# Guides



## kbuch312

Capt. Wright Taylor
239-821-9203
Fishes out of Goodland and Chokoloskee. Based in Marco Island.
Primarily fly for tarpon.


----------



## DBStoots

I've used Peter Babb, Island Charters.  239-293-4068.  Very good, nice guy.


----------



## YakkinReds

Capt. Jason Sherwood Naples, FL 239.498.3015 

Been several times with Capt. Sherwood. Great time both on spinning gear and fly. We did well with Tarpon, Redfish and Snook


----------



## Shadowcast

Wright Taylor, Al Keller, or Jeff Legutki are all good guides in that area.


----------



## Reeves7

I live on marco and have fished with Wright Taylor before he is the finest guide in this area he knows what hes doing and puts you on the fish I know from personal experiences if you wanna have a great sightfishing day go with Wright Taylor.


----------



## JRyanL

Ron Hueston is an expert on that area. Lives down that way too. He does the Chevy Florida Insider Fishing Report on Sunsports TV for our area too.

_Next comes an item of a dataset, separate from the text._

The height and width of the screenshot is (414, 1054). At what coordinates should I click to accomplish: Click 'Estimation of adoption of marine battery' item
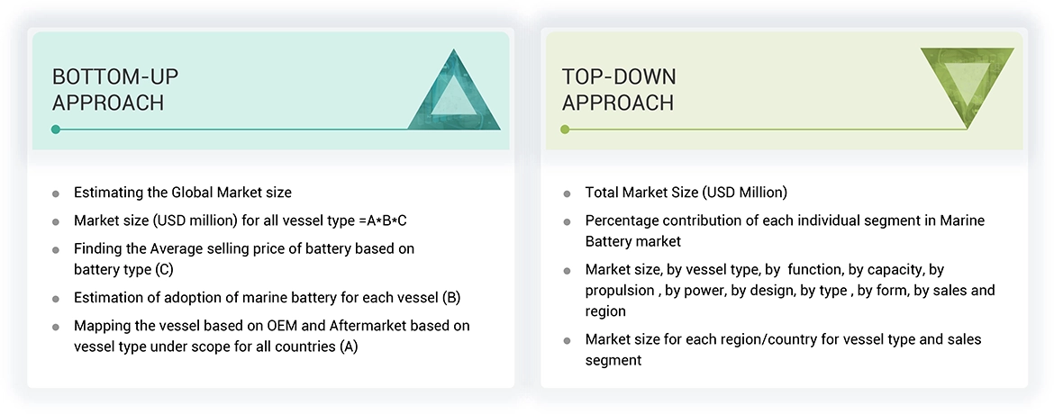(x=268, y=297)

Plus, he's a heck of a nice guy.


----------



## Pmn000

> I live on marco and have fished with Wright Taylor before he is the finest guide in this area he knows what hes doing and puts you on the fish I know from personal experiences if you wanna have a great sightfishing day go with Wright Taylor.


Wright is great, Jeff Legutki is the guy I fish with when I want to sight fish. For offshore sight fishing Wes Bedell is the man. Let me know if you need contact info.


----------